Y a-t-il une réelle volonté de la part des entreprises de transformer le réel pour des futurs plus désirables?

Je dirais que la fiction prend surtout une dimension “de conte d’avertissement”, de lanceur d’alerte qui fait prendre conscience aux entreprises d’un futur non souhaitable, dystopique, pour elles et pour le monde afin de les inciter à travailler sur des transformations plus désirables. 

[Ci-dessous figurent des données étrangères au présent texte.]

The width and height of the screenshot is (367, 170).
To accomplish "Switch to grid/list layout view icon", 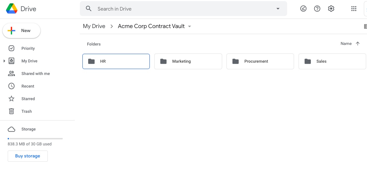I will pos(365,26).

Pour cela j’aide les entreprise à définir leur intention, je les aide à se projeter pour définir leur mission, les nouveaux métiers qui en découlent et surtout à définir ce vers quoi elles ont envie de se projeter. C’est ce chemin de transformation que j’essaie d’installer grâce à la fiction qui devient un réel outil de transformation.

 

Dans quelles domaines observes-tu le plus de potentialité ou de nécessité de changement ?

Il y en a beaucoup bien évidemment ! Ce sont surtout nos modes de vie car ils vont nécessairement impacter l’activité des entreprises. 

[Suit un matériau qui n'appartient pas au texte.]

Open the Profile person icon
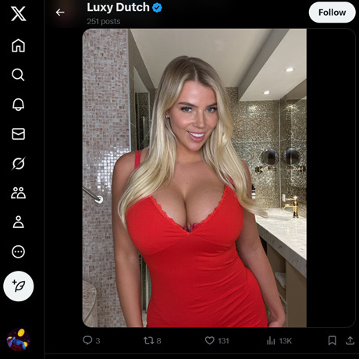18,222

Il y a par exemple notre rapport au confort. Le confort tel qu’il a été conceptualisé ces 50 dernières années devient inopérant aujourd’hui. Se pose la question de savoir ce qu’est un environnement confortable. Il ne s’agit plus, à mes yeux, de le définir comme un confort matériel. 

L’apparition des low tech est aussi un marqueur important à l’heure de notre interrogation sur l’utilisation de nos ressources naturelles.

Dans un monde en accélération constante, je parlerais aussi de notre rapport au temps, de notre gestion des espaces. Pour parler de façon triviale, le confort s’incarne-t-il dans notre désir de posséder la dernière machine à café la plus perfectionnée ou dans le temps dont nous disposons pour cultiver nous-même, notre jardin ?

Il semble que s’ouvre un nouveau chapitre dans nos manières de consommer, d’envisager notre rapport au monde.

 

Et justement, quels seraient tes futurs désirables ?

Habitant à La Rochelle, j’ai une sensibilité toute particulière sur les sujets lié à la mer, à sa protection et plus généralement à notre rapport au vivant. 

Dans cette même veine, je pense aussi à l’urgence de redéfinir notre rapport à l’alimentation. Cela touche les aliments eux-mêmes, leur qualité mais aussi leurs modes de production, de distribution avec des conséquences en matière de santé publique, d’aménagement du territoire.